Stored data entries
- Opening Delimiter -

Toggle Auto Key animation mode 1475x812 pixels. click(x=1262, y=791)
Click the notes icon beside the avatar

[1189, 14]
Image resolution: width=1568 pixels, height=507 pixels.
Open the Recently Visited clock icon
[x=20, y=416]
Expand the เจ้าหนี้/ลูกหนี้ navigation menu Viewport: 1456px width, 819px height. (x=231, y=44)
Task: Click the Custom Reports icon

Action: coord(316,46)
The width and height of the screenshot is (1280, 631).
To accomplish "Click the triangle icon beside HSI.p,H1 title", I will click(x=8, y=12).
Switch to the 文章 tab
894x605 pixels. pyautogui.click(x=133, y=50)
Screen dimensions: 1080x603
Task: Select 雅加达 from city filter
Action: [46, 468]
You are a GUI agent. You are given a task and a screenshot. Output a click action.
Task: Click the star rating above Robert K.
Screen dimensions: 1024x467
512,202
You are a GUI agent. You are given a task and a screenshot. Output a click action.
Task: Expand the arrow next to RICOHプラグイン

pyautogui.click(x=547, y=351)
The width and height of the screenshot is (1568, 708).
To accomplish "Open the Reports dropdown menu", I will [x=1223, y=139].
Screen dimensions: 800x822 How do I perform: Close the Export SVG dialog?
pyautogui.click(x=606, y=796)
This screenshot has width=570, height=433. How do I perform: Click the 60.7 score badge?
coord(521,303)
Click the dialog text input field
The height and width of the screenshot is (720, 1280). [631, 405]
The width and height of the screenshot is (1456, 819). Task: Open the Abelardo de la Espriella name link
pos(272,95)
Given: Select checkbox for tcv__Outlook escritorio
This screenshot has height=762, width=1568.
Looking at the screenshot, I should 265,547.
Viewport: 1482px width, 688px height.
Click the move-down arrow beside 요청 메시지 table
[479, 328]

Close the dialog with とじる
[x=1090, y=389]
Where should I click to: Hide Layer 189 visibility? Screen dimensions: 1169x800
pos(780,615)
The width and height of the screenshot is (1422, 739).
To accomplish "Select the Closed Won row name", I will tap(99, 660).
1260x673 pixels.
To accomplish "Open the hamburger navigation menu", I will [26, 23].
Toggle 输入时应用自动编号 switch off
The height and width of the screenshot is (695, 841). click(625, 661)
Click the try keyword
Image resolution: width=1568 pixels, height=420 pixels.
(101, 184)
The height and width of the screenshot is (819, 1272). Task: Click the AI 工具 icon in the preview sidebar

- Closing Delimiter -

* _WHAT YOU ARE ASKED TO DO_
All lines in the preceding records that hold the word "navigation" need to be copied.

* _RESPONSE TO THIS TASK_
Expand the เจ้าหนี้/ลูกหนี้ navigation menu Viewport: 1456px width, 819px height. (x=231, y=44)
To accomplish "Open the hamburger navigation menu", I will [26, 23].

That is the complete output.